▶ _Material supplied_:
--
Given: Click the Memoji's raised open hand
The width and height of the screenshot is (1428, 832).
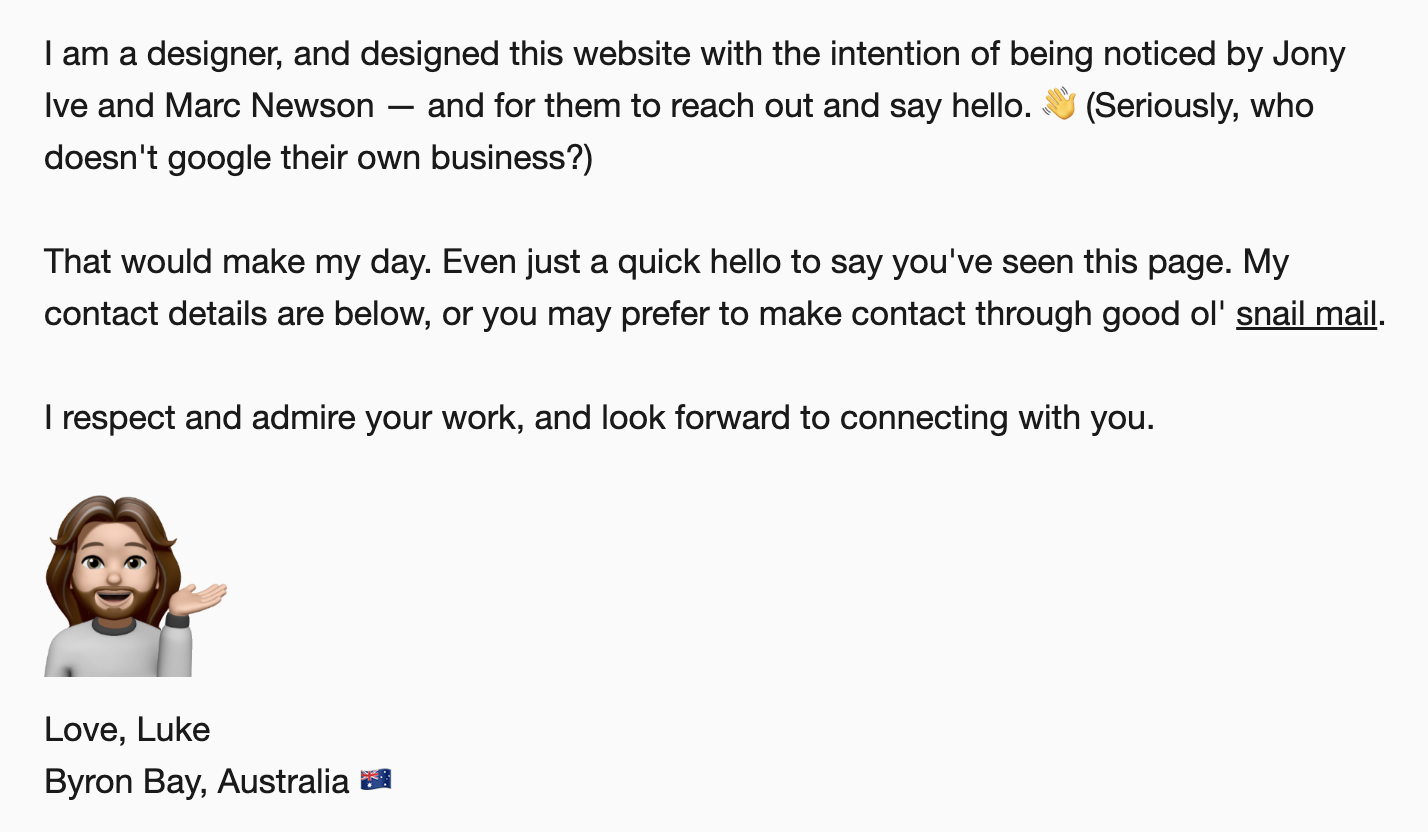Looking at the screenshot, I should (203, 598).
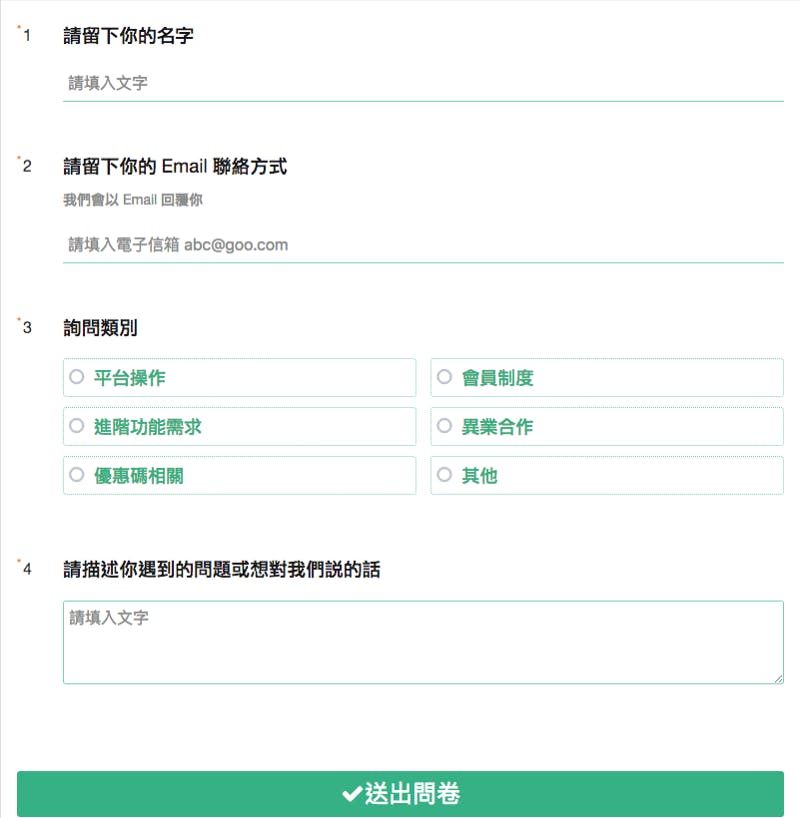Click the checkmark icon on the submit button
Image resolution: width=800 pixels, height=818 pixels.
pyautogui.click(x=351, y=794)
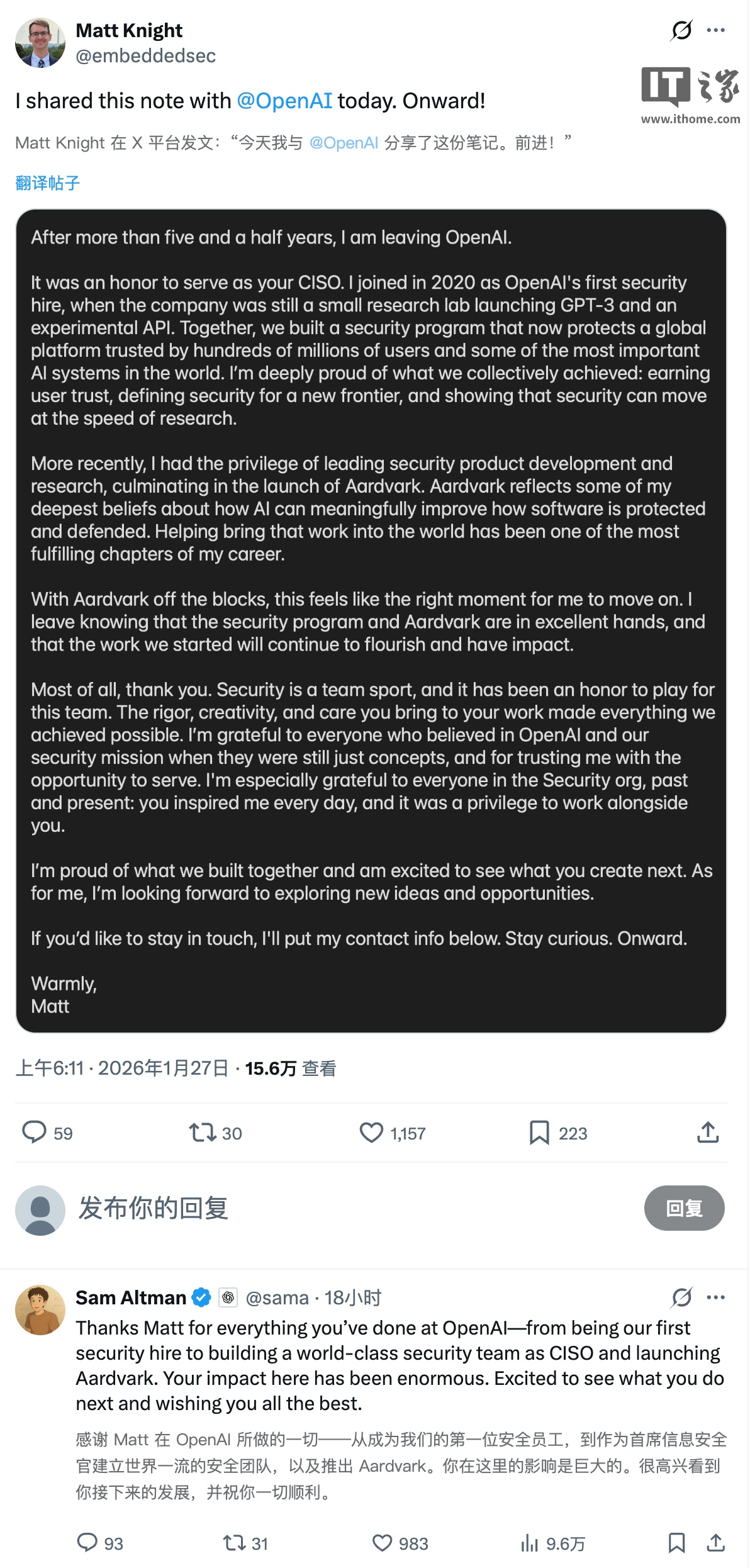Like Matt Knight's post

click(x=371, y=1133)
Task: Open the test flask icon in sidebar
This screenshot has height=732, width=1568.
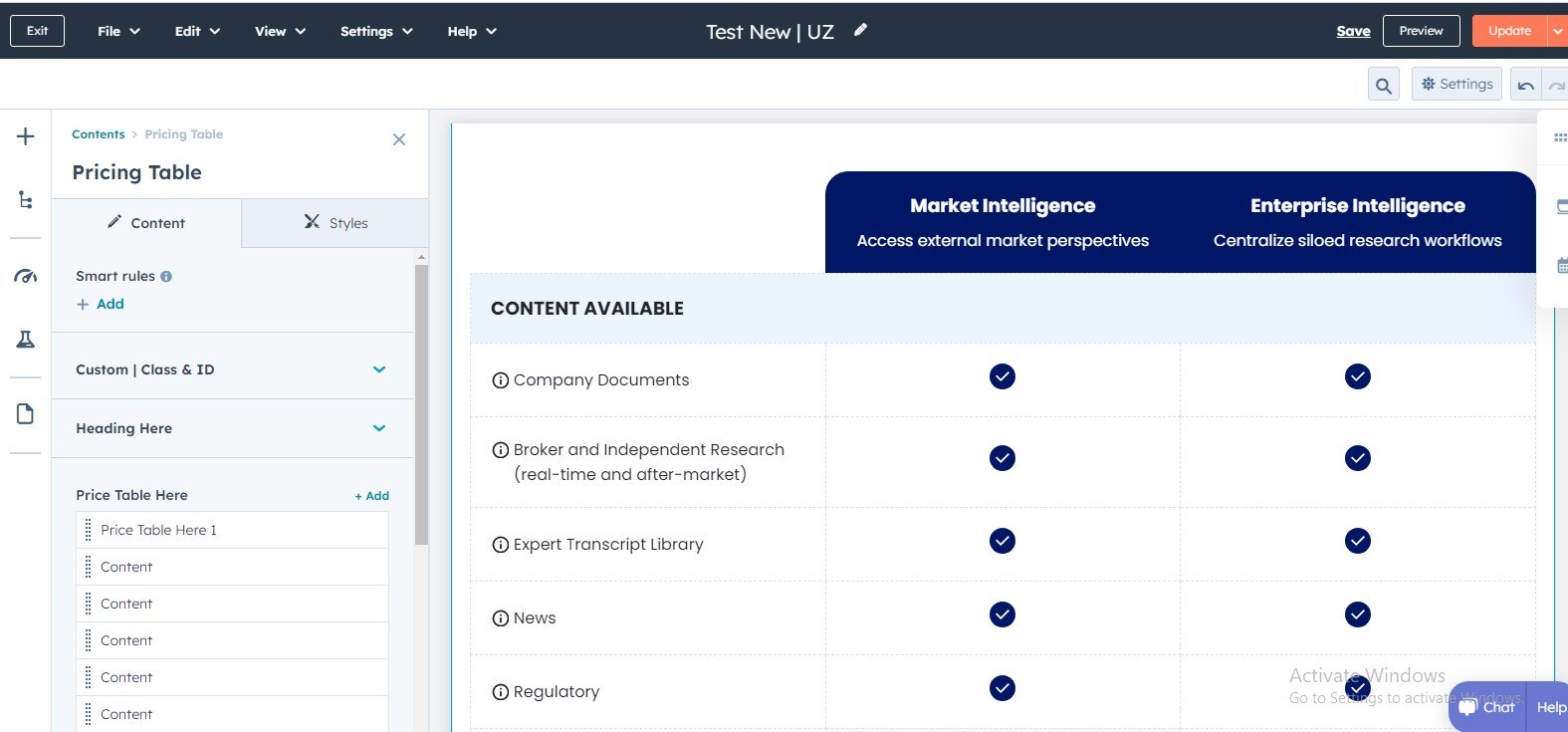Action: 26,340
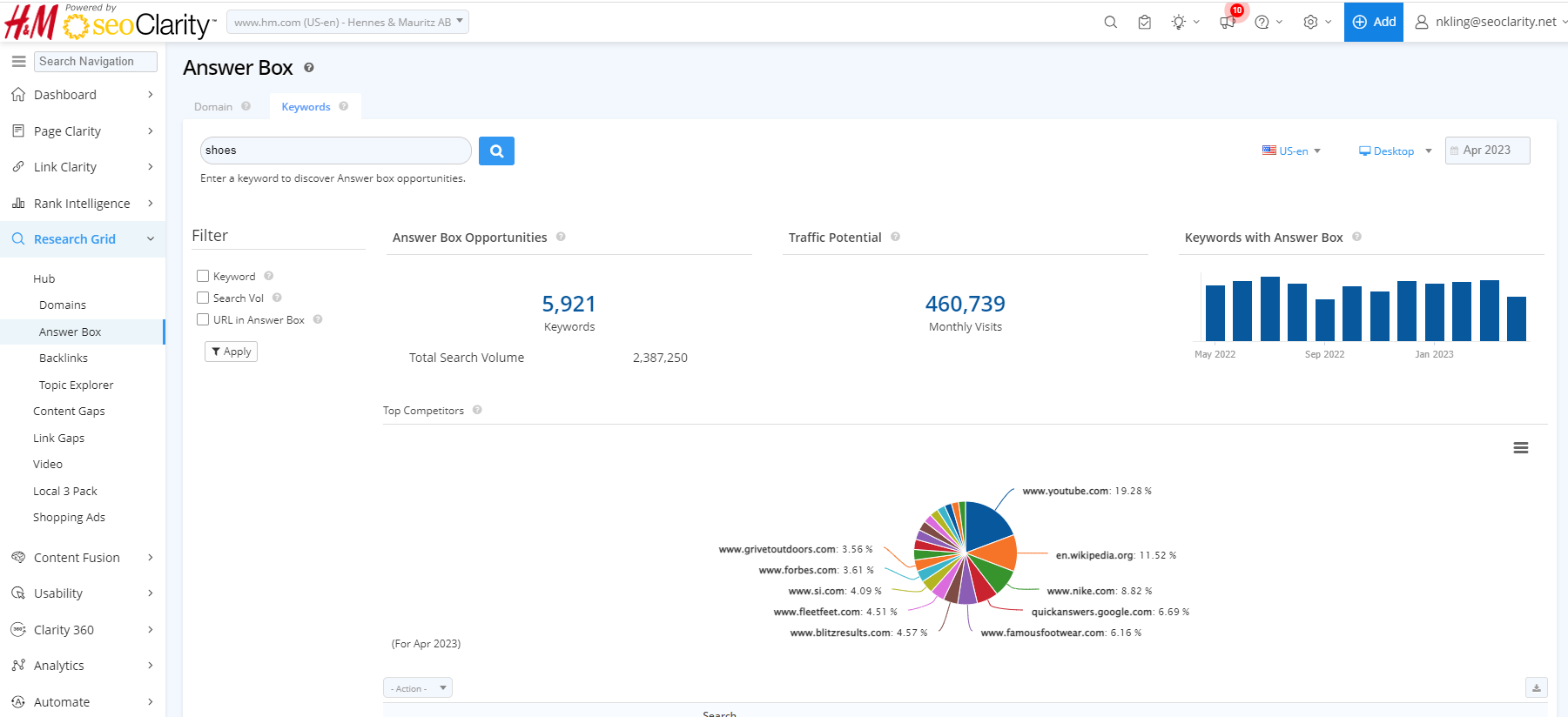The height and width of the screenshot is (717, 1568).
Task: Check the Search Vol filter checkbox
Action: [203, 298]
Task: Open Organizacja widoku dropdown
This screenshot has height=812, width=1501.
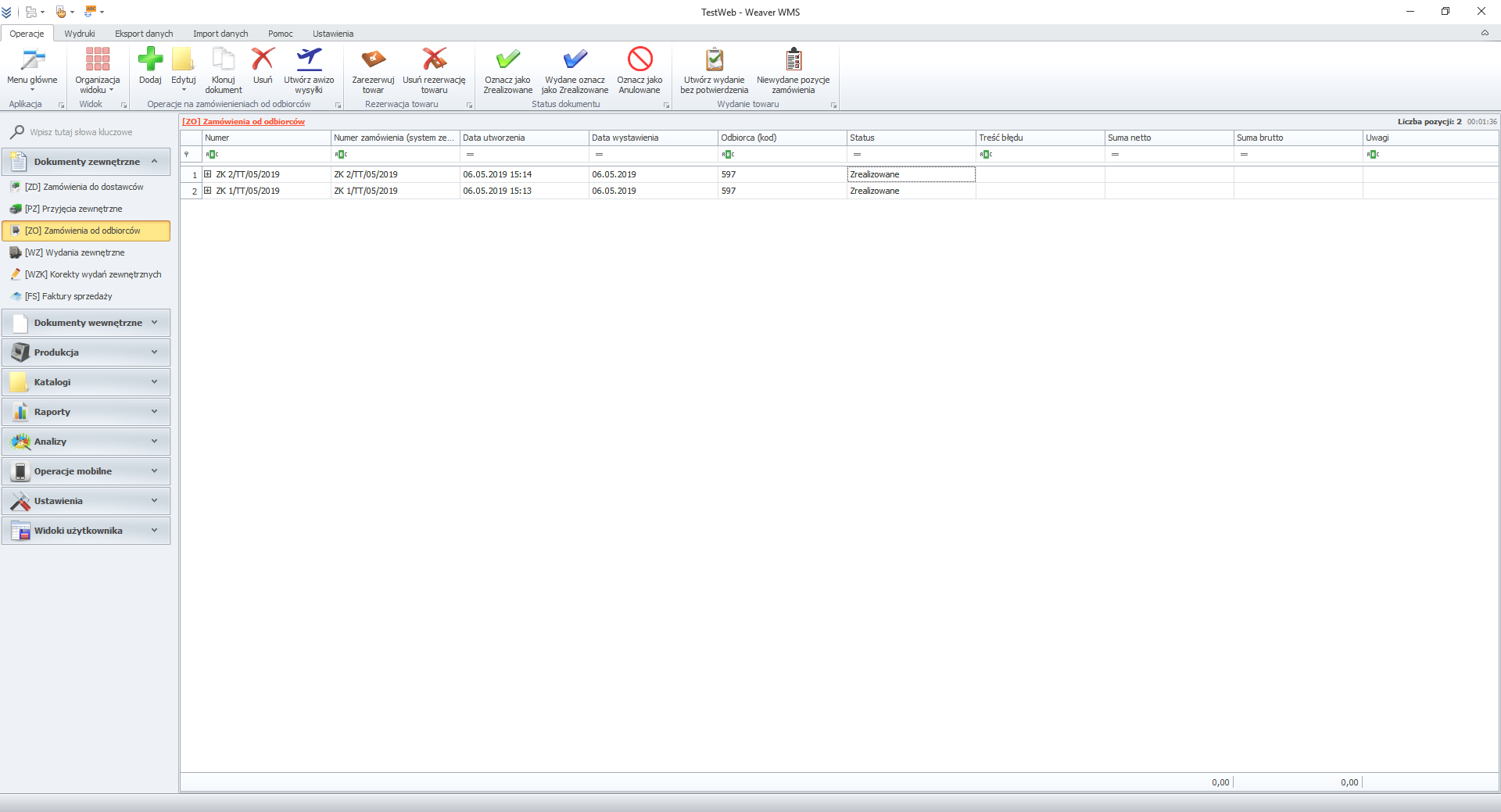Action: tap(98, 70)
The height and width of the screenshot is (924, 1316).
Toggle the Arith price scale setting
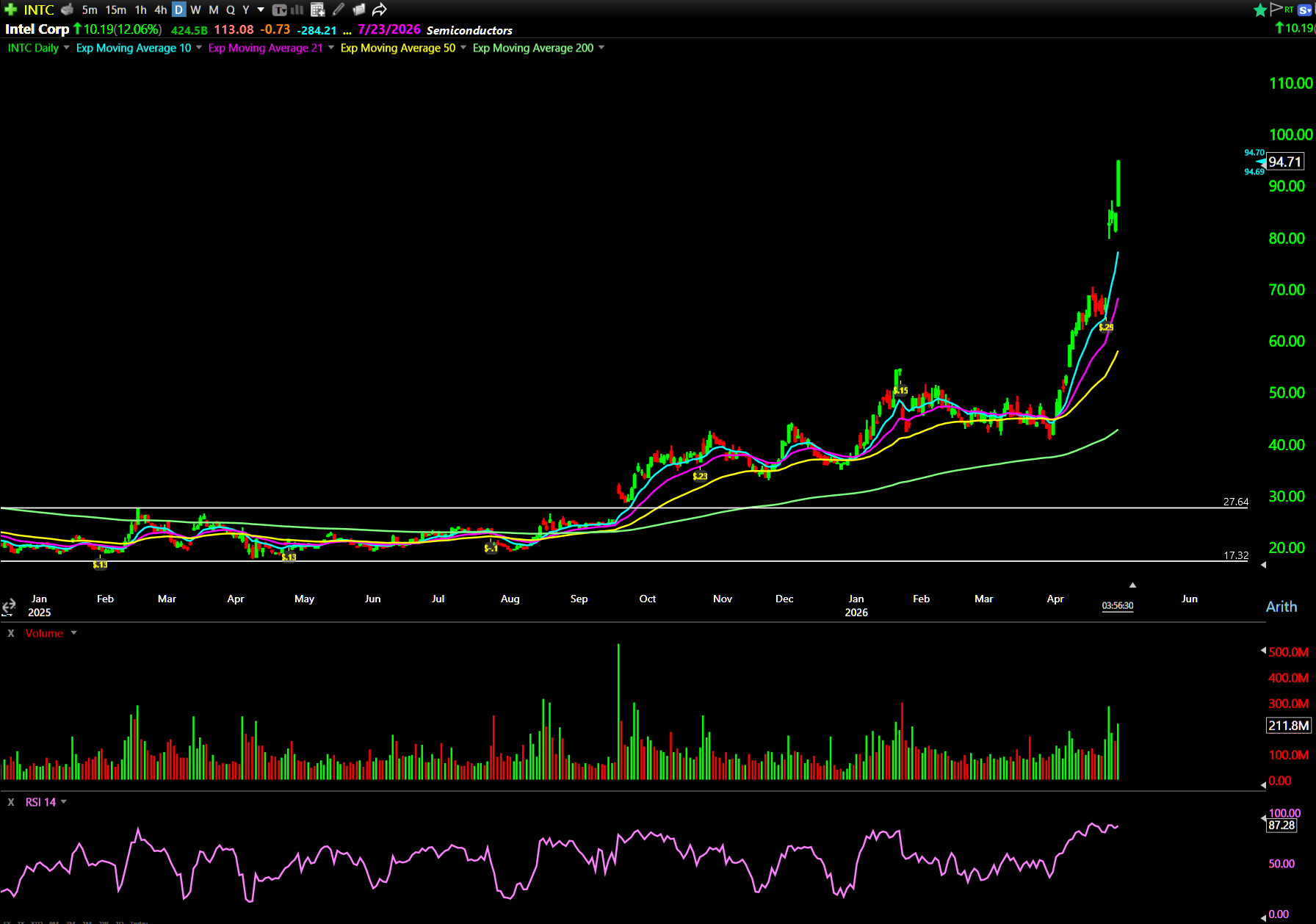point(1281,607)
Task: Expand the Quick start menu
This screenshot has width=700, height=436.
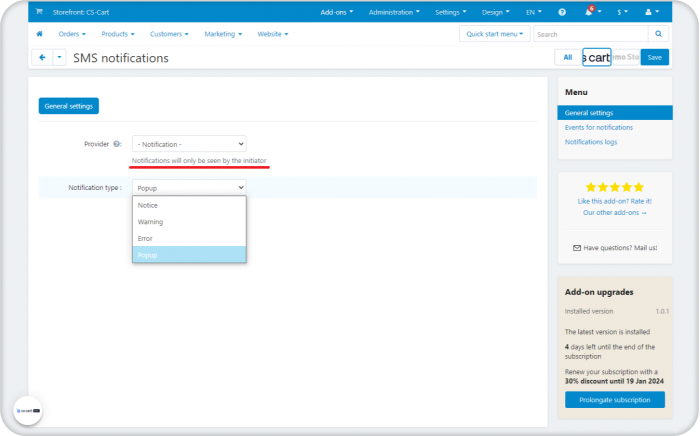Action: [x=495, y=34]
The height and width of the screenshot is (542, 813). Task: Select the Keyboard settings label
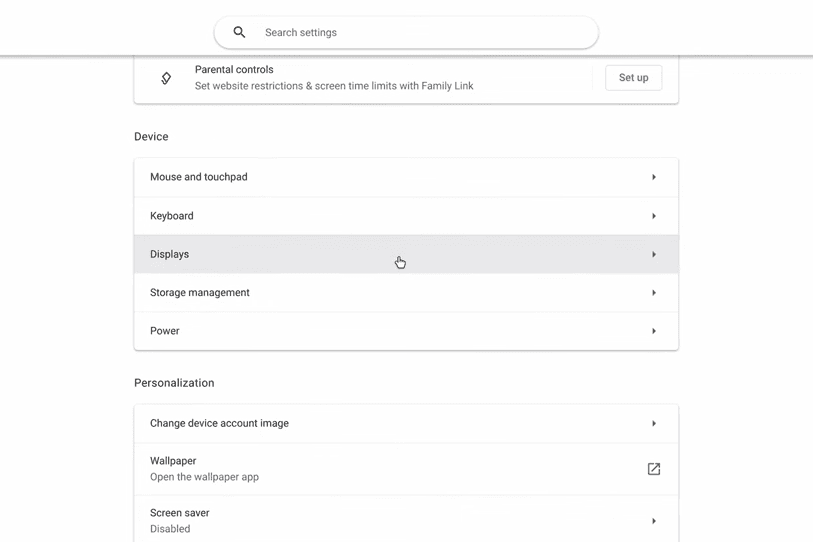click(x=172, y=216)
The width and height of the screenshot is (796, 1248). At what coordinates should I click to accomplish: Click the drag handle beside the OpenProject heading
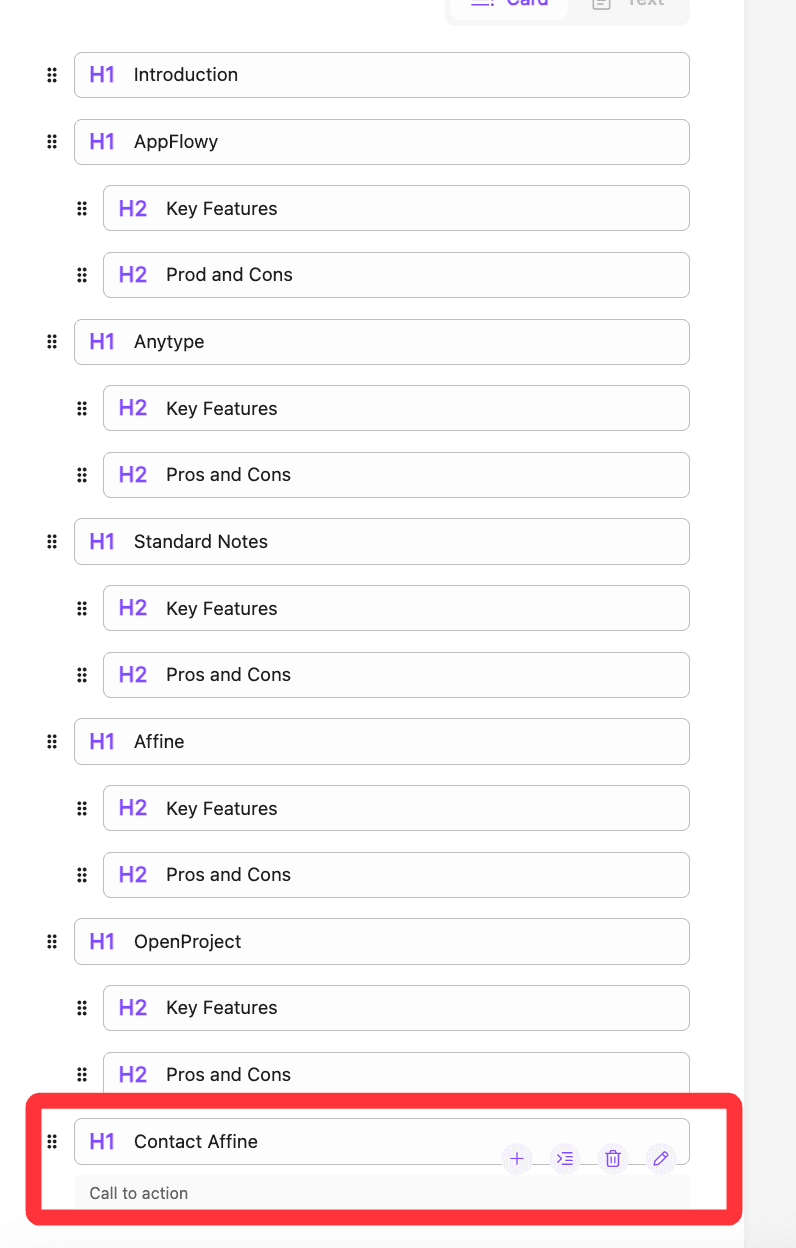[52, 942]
--
▶ _Requirement_: What you output must be exactly the lines from the line with "Task: Expand the Quick start menu" through the last line of the listing, pictures excluded.

▶ _Solution to this exercise_:
Task: Expand the Quick start menu
This screenshot has width=700, height=436.
Action: [x=495, y=34]
The height and width of the screenshot is (542, 813). Task: Select the Keyboard settings label
click(x=172, y=216)
The width and height of the screenshot is (796, 1248). At what coordinates should I click to accomplish: Click the drag handle beside the OpenProject heading
[52, 942]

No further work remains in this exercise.